Los emblemistas de nuestro Siglo de Oro, cristianizando a los estoicos con una buena dosis de sabiduria tomista, fundamentaban la virtud de humildad en el autoconocimiento de la propia condición metafísica del hombre, verdadera y propia causa segunda de todo el bien natural y sobrenatural.
El gran Francisco Gómez de la Reguera, por ejemplo, comienza con una significativa cita de Séneca el comentario a su empresa de la pirámide (XII), para Enrique IV de Castilla: «lo mejor es sufrir lo que no puedes enmendar, y seguir a Dios, de Quien proviene todo, por ser su autor.
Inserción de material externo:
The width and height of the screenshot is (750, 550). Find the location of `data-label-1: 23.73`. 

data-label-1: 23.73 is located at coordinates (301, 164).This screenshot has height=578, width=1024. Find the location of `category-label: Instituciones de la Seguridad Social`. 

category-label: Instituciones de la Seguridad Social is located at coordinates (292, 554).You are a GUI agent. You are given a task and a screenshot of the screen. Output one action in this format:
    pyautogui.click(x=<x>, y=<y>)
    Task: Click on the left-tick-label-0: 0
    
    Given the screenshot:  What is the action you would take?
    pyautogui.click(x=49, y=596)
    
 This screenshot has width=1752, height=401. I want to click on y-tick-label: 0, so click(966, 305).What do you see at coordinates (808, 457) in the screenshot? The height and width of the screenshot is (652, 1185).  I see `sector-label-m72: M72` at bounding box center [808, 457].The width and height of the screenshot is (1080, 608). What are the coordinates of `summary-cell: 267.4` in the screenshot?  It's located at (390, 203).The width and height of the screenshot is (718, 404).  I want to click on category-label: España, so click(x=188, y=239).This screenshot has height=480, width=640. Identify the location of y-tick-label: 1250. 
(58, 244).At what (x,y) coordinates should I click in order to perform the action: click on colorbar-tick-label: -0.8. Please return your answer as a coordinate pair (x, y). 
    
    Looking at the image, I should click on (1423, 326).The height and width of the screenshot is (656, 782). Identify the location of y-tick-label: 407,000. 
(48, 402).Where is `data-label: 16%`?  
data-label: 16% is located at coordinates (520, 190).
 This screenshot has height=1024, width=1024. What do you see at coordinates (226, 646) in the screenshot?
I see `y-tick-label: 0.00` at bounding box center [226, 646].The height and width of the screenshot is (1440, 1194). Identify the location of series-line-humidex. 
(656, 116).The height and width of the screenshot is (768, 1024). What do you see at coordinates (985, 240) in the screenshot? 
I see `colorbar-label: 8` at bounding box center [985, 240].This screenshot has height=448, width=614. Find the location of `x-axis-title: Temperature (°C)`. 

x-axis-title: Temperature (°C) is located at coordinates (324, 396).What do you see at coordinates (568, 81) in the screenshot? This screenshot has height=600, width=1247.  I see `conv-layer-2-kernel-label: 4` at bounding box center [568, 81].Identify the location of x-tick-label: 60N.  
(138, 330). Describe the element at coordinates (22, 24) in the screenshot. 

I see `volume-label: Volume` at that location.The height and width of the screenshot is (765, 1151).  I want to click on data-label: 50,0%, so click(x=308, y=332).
Al principiar el cuerpo del comentario, Gómez de la Reguera va explicitando la sana metafísica clásica que (sobreentendida en nuestra tradición local hispana), da razones objetivas a la humildad para sustentarse en Dios:
«Si nada se hace sin causa, como dicen los filósofos, ¿cómo podrán obrar las segundas causas sin disposición de la primera, que es Dios? De cuya inmensa sabiduría dependen nuestras humanas acciones y sucesos, siendo árbitro y rector de todo lo criado, cuya divina providencia nos asiste, rige y defiende, y que quiere muchas veces fuera de nuestra opinión, aunque no de la razón, gobernarnos por accidentes y segundas causas, para mostrarnos así cómo su inmenso poder lo gobierna y dispone todo».
Y es que la buena filosofía nos enseña que las causas segundas, en el orden creado, no son meras apariencias. Son verdaderas causas segundas. Dios actúa en ellas, con ellas y a través suya. Y lo mismo en el orden sobrenatural. Dios suscita su acción verdadera, no las suple, no las vuelve ociosas, ni vanas. Por eso, se dice que el auxilio divino, natural o sobrenatural, no es necesitante: es decir, que ni es determinista, ni suprime el acto, ni crea necesidad, ni mueve a las criaturas como si fueran títeres. Antes bien sustenta su vida virtuosa, moviendo al hombre a moverse a sí mismo en el orden del bien.